__MATERIAL TO PROCESS__:
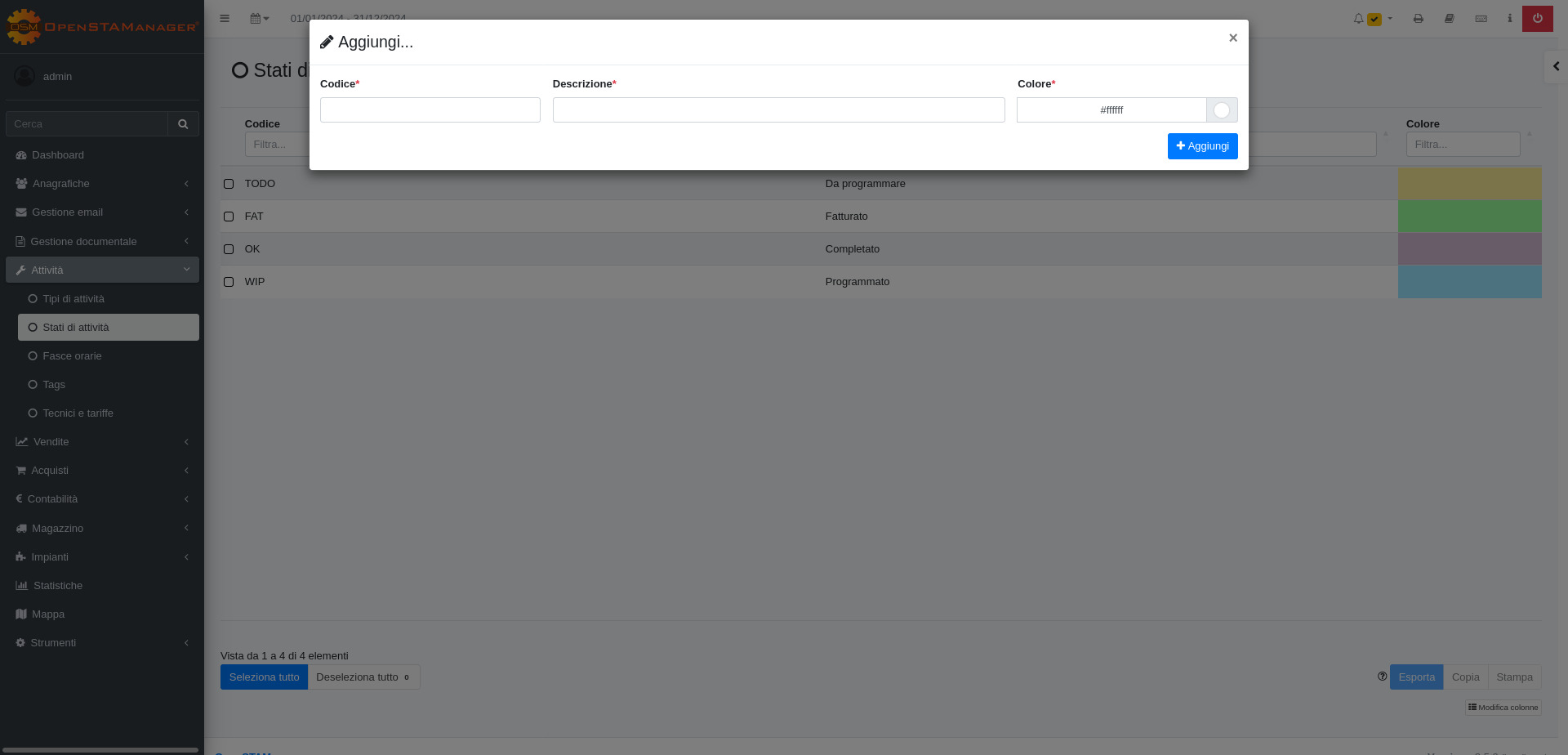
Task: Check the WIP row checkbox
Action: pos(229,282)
---
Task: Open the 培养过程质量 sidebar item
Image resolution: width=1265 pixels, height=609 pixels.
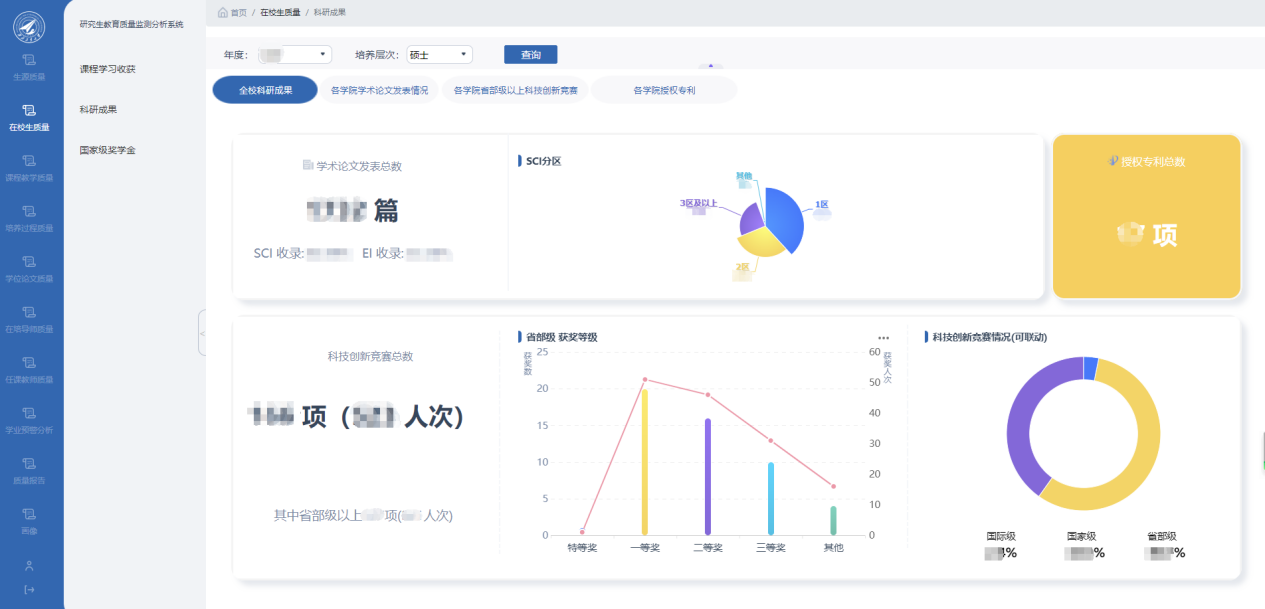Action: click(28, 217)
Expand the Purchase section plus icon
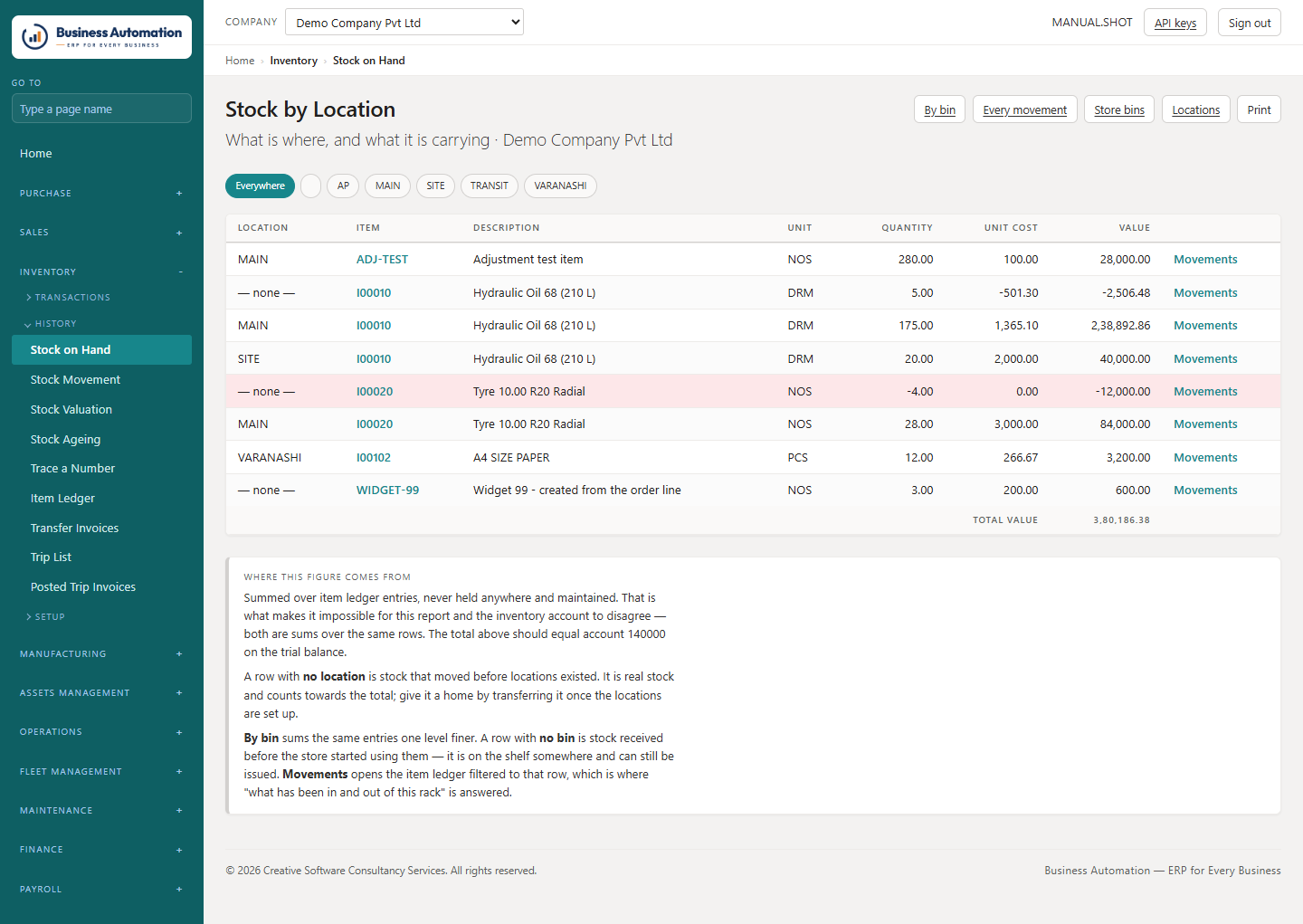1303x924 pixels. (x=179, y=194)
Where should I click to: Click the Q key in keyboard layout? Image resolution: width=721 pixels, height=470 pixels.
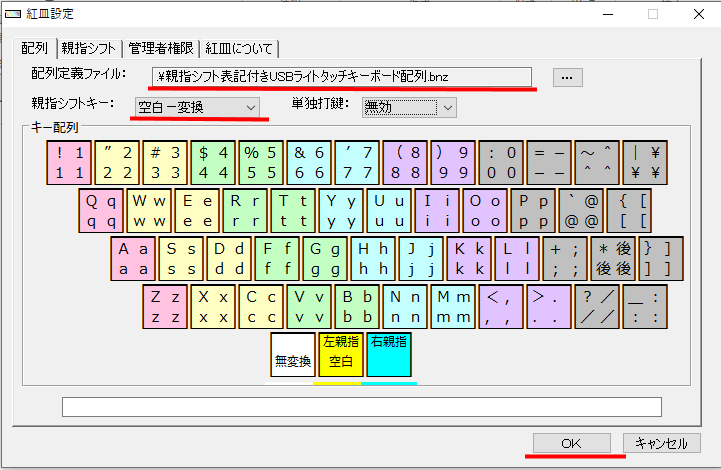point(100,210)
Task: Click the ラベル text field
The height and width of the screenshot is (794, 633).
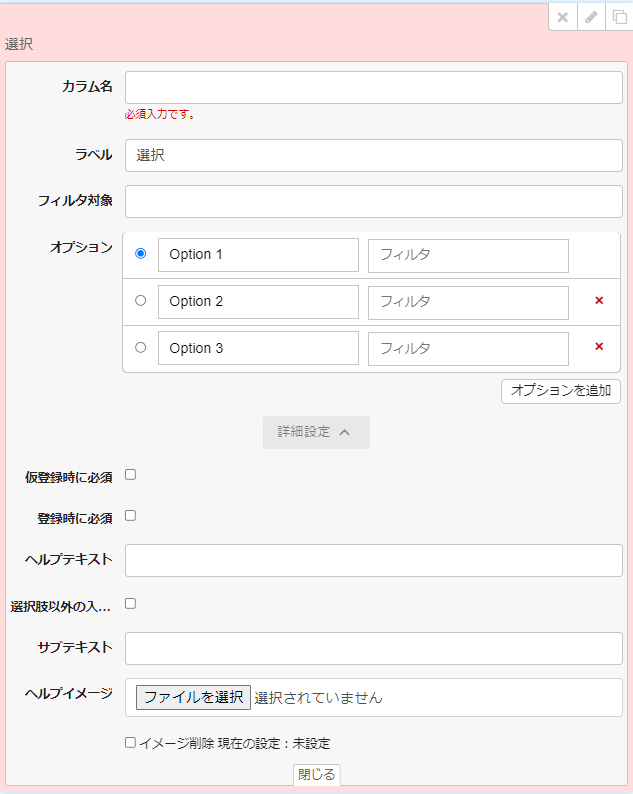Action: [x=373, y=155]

__ABOUT THIS TASK__:
What you need to produce is an exact copy of the entries above, limited to the lines from the one with "Image resolution: width=1265" up to and including the one with "Task: Click the ラベル text field", without pictures.

__WRITTEN RESPONSE__:
Image resolution: width=1265 pixels, height=609 pixels.
Action: click(28, 217)
Expand the Purchase section plus icon
1303x924 pixels. (x=179, y=194)
Where should I click to: Click the Q key in keyboard layout? Image resolution: width=721 pixels, height=470 pixels.
point(100,210)
Task: Click the ラベル text field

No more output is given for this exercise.